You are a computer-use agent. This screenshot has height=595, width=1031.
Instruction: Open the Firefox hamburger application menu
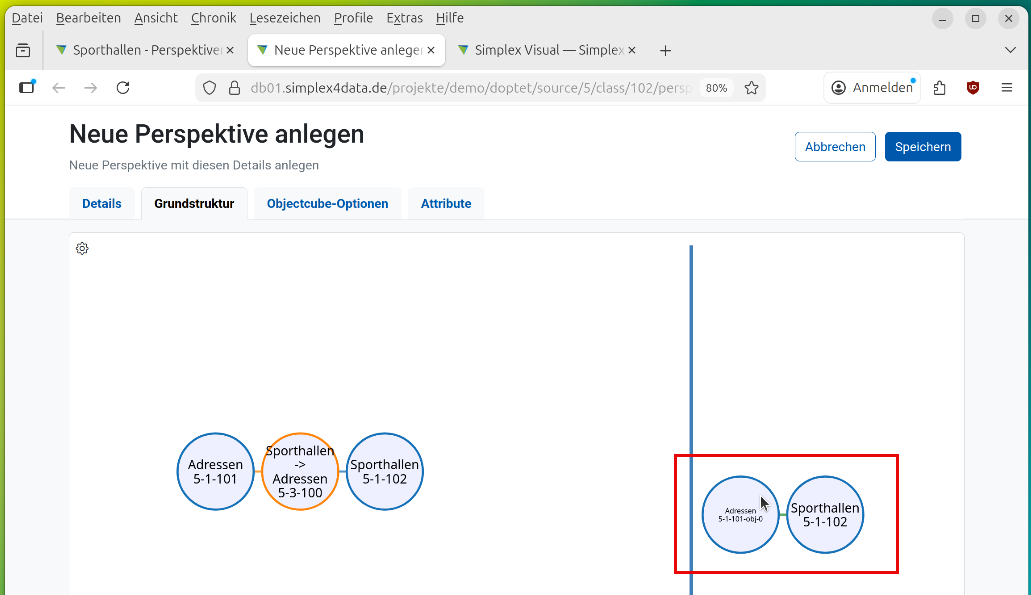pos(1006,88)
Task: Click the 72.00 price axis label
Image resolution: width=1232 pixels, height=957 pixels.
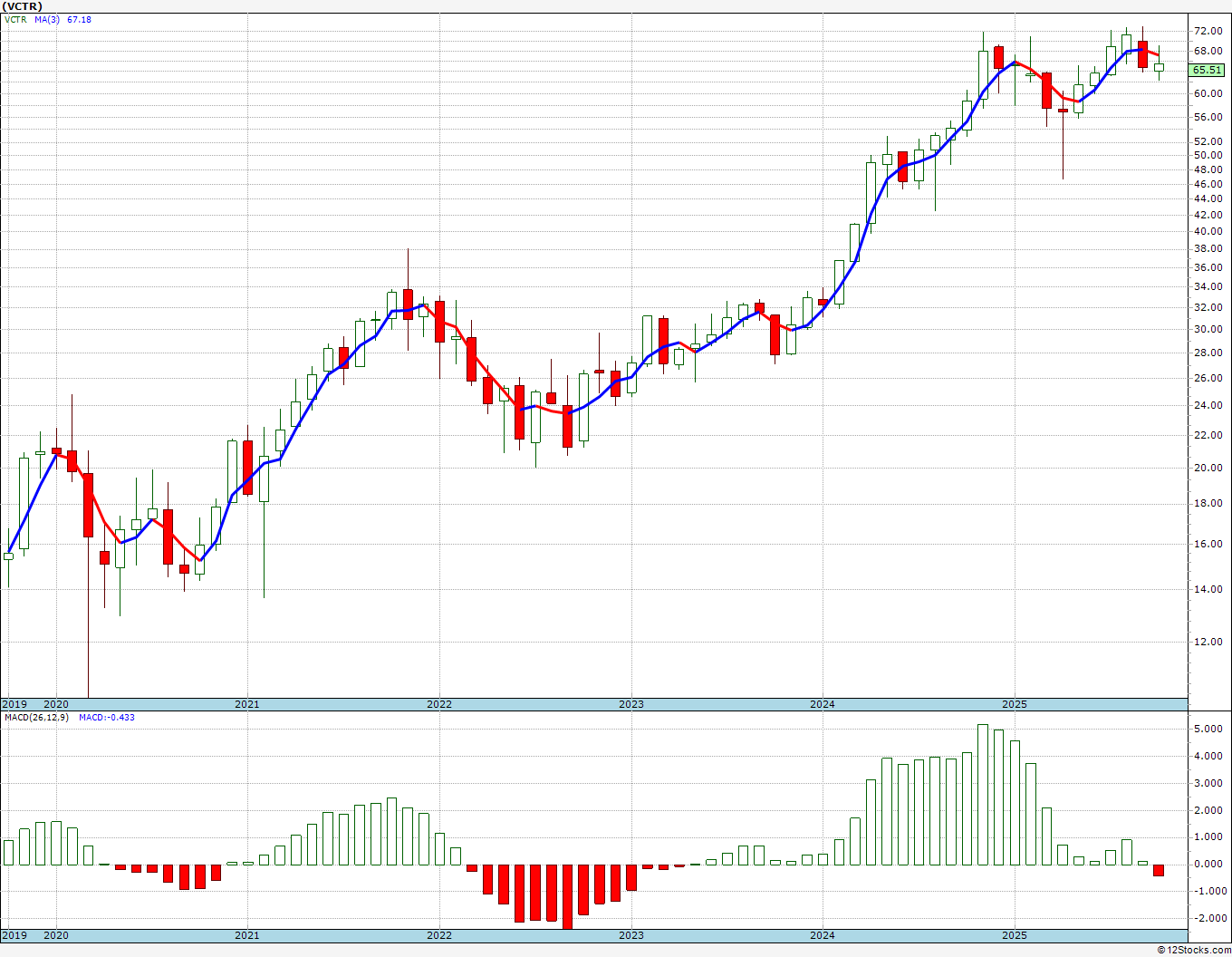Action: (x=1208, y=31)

--

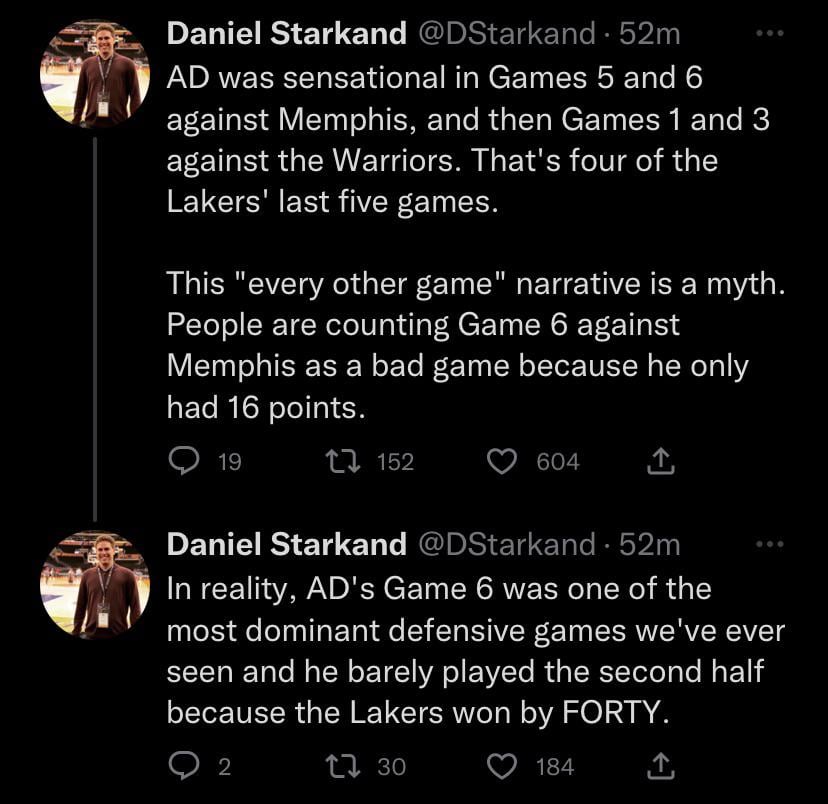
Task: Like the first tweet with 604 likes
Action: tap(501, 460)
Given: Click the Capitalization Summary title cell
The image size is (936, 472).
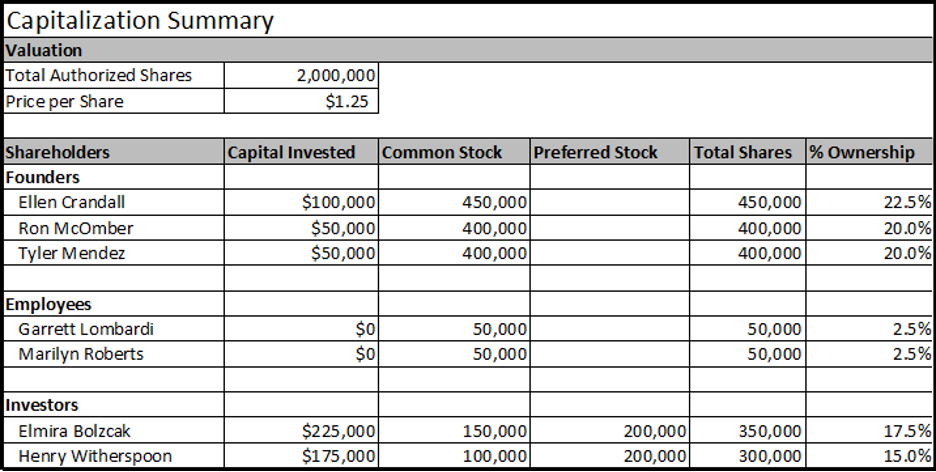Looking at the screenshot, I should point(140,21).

--

Skalakan koordinat pada jawaban di bagian yang diawali baris berisi "You are a computer-use" dan diakhiri baris berisi "pos(1006,88)", kedua baris itu termasuk, dengan mengalikan setiap angkanya dengan 1,45 lalu membulatkannya ke bilangan bulat, dengan nilai setengah dibulatkan ke atas. Tuliskan kembali hanya baris-baris tersebut beserta permintaannya, tanpa menyertakan gambar.

• Jawaban Latihan:
You are a computer-use agent. This screenshot has height=595, width=1031.
Instruction: Open the Firefox hamburger application menu
pos(1459,128)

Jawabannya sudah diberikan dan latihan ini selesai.